## [Assignment]
Please return each line of the listing exactly as given.

────────────────

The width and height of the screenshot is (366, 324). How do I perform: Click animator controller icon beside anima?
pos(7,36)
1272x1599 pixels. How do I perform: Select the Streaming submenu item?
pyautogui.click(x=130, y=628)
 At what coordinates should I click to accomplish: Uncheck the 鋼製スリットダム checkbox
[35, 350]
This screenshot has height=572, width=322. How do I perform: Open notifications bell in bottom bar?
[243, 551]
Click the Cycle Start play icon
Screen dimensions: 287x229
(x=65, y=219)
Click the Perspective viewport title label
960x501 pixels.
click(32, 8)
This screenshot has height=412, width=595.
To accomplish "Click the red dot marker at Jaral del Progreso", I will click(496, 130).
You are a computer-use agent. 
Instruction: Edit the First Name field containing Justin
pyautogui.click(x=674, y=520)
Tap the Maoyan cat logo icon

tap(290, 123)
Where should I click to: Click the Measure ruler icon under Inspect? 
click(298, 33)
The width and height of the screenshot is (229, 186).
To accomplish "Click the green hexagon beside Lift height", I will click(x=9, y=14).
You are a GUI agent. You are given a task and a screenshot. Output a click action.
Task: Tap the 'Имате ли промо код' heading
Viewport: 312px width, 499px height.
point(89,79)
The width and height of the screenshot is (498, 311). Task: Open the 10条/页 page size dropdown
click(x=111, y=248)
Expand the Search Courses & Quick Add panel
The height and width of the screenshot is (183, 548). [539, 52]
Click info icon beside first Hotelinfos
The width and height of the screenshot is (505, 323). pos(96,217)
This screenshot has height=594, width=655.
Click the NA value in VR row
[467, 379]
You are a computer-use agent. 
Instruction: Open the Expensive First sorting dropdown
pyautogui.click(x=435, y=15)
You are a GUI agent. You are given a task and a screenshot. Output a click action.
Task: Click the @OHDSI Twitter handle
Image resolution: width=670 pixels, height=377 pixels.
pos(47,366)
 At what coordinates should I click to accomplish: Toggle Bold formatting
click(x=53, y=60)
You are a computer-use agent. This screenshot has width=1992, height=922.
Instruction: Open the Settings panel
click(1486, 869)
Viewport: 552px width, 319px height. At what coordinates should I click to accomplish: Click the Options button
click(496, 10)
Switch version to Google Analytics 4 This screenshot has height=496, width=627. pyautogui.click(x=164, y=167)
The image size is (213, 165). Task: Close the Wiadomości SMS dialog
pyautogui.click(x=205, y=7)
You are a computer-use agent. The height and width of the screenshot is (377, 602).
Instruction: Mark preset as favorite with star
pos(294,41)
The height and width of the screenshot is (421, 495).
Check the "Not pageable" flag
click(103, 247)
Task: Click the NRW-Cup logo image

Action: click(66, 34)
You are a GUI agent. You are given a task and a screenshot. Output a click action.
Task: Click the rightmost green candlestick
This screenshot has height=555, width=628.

────────────────

## [Your response]
The width and height of the screenshot is (366, 324). How do I perform: Click animator controller icon beside anima?
pos(7,36)
1272x1599 pixels. How do I perform: Select the Streaming submenu item?
pyautogui.click(x=130, y=628)
 At what coordinates should I click to accomplish: Uncheck the 鋼製スリットダム checkbox
[35, 350]
This screenshot has height=572, width=322. How do I perform: Open notifications bell in bottom bar?
[243, 551]
Click the Cycle Start play icon
Screen dimensions: 287x229
(x=65, y=219)
Click the Perspective viewport title label
960x501 pixels.
click(32, 8)
This screenshot has height=412, width=595.
To accomplish "Click the red dot marker at Jaral del Progreso", I will click(496, 130).
You are a computer-use agent. 
Instruction: Edit the First Name field containing Justin
pyautogui.click(x=674, y=520)
Tap the Maoyan cat logo icon

tap(290, 123)
Where should I click to: Click the Measure ruler icon under Inspect? 
click(298, 33)
The width and height of the screenshot is (229, 186).
To accomplish "Click the green hexagon beside Lift height", I will click(x=9, y=14).
You are a GUI agent. You are given a task and a screenshot. Output a click action.
Task: Tap the 'Имате ли промо код' heading
Viewport: 312px width, 499px height.
point(89,79)
The width and height of the screenshot is (498, 311). Task: Open the 10条/页 page size dropdown
click(x=111, y=248)
Expand the Search Courses & Quick Add panel
The height and width of the screenshot is (183, 548). [539, 52]
Click info icon beside first Hotelinfos
The width and height of the screenshot is (505, 323). pos(96,217)
This screenshot has height=594, width=655.
Click the NA value in VR row
[467, 379]
You are a computer-use agent. 
Instruction: Open the Expensive First sorting dropdown
pyautogui.click(x=435, y=15)
You are a GUI agent. You are given a task and a screenshot. Output a click action.
Task: Click the @OHDSI Twitter handle
Image resolution: width=670 pixels, height=377 pixels.
pos(47,366)
 At what coordinates should I click to accomplish: Toggle Bold formatting
click(x=53, y=60)
You are a computer-use agent. This screenshot has width=1992, height=922.
Instruction: Open the Settings panel
click(1486, 869)
Viewport: 552px width, 319px height. At what coordinates should I click to accomplish: Click the Options button
click(496, 10)
Switch version to Google Analytics 4 This screenshot has height=496, width=627. pyautogui.click(x=164, y=167)
The image size is (213, 165). Task: Close the Wiadomości SMS dialog
pyautogui.click(x=205, y=7)
You are a computer-use agent. The height and width of the screenshot is (377, 602).
Instruction: Mark preset as favorite with star
pos(294,41)
The height and width of the screenshot is (421, 495).
Check the "Not pageable" flag
click(103, 247)
Task: Click the NRW-Cup logo image

Action: click(66, 34)
You are a GUI agent. You are given a task and a screenshot. Output a click action.
Task: Click the rightmost green candlestick
This screenshot has height=555, width=628.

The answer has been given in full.